Table 2 Comparison of national physical activity recommendations for children and young people with the WHO recommendations

Six countries (namely Austria [27], Iceland [34], Finland (7–18 year olds) [31], Malta [37], Switzerland [41] and the United Kingdom [43]) also address the aspect of avoiding extended periods of inactivity or sitting. No country addressed the topic of overweight in its national recommendations for children and young people, a topic that has received much attention over recent years.

Two countries have issued separate recommendations for specific age ranges, including pre-school children (see Table 2). The WHO recommendations start at the age of 5 years.

Adults

In Table 3, the national PA recommendations for adults are shown. In this population group, most countries follow the 1995 CDC/ACSM recommendations of “at least 30 minutes on 5 days a week” [19]; while four countries, namely Austria [27], Ireland [35], the Russian Federation [39] and the United Kingdom [43], already are consistent with the WHO recommendations of “at least 150 minutes of moderate intensity or 75 minutes of vigorous intensity PA per week, or an equivalent combination” [22]. Belgium [28] also includes the possibility to combine moderate and vigorous intensity activity to reach the minimum recommendations, but otherwise uses the 1995 recommendation of at least 30 minutes on 5 days a week, and recommends only 60 minutes of vigorous-intensity activity per week. In the Netherlands, the national “Combinorm” recommendation [38] includes a minimum recommendation of either moderate or vigorous intensity but not the possibility to combine them. Denmark requires both moderate-intensity and vigorous-intensity PA to reach the minimum recommendations [29]. All countries except France [33], the Netherlands [38] and Turkey [42] specify that the activity can be done in shorter bouts; most often at least 10 minutes are recommended in line with the WHO recommendation [22]. Four countries also quantify how much PA is recommended for additional health benefits (Austria [27], Ireland [35], the Russian Federation [39] and Switzerland [41]), whereas six countries state in general that “more activity can have additional health benefits” (Belgium [28], Denmark [29], Iceland [34], Norway [26], Sweden [26] and Switzerland [41]). Strength training is recommended by half of the countries at least two times a week, in line with the WHO recommendations. Three recommendations are fully in line with the WHO recommendations (Austria [27], the Russian Federation [39] and the United Kingdom [43]).

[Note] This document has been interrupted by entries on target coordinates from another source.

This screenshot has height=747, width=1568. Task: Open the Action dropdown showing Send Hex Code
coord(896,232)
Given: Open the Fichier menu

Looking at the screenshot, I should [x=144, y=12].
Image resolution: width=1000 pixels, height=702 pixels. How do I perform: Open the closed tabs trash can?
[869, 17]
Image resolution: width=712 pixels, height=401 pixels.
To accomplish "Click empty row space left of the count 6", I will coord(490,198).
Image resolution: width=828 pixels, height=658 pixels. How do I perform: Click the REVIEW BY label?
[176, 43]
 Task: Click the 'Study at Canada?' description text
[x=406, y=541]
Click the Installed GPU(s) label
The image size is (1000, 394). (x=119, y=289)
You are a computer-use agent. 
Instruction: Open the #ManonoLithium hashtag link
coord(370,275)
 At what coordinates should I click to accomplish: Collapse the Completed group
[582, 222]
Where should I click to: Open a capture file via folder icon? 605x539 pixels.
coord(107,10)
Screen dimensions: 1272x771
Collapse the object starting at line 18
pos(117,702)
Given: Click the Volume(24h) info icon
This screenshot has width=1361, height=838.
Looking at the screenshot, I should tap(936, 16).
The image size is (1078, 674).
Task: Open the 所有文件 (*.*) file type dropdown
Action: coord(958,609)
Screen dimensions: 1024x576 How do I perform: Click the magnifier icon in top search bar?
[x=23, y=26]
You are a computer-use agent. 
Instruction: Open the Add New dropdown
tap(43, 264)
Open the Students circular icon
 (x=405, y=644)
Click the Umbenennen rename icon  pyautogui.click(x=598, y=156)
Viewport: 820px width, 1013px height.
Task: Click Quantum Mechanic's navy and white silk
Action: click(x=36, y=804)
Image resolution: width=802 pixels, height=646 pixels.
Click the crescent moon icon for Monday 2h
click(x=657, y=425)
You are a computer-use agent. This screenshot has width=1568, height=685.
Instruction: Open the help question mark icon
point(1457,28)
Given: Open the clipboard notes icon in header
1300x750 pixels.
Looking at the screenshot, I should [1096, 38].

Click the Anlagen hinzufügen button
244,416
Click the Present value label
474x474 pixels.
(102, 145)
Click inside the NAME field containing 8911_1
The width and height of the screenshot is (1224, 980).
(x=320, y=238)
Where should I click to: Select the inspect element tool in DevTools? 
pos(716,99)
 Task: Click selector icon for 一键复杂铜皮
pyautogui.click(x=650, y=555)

Four countries give specific recommendations on reducing weight, avoiding weight gain or continuing weight maintenance, including Denmark [29], Norway and Sweden [26]; the most detailed recommendations on this aspect are given by Ireland [35] (see Table 3).

Table 3 Comparison of national physical activity recommendations for adults with the 1995 CDC/ACSM and WHO recommendations

Older adults

In Table 4, the national PA recommendations for older adults from six countries are compared with the 2010 WHO recommendations [22]. The nationally recommended amount of activity is similar to that for adults with regard to duration, frequency and intensity in all six countries and thus corresponds to the WHO recommendations [22]. WHO and all countries but Denmark [29] and Iceland [34] underline that for this age group some activity is better than none and that also less than the minimum recommended amount of activity has important health benefits. All countries but the Netherlands [38] also make recommendations for strength training and all but Iceland [34] and the Netherlands [38] recommend balance training. On the latter, the United Kingdom [43] as well as WHO [22] state that such training is specifically recommended for subjects at risk of falls.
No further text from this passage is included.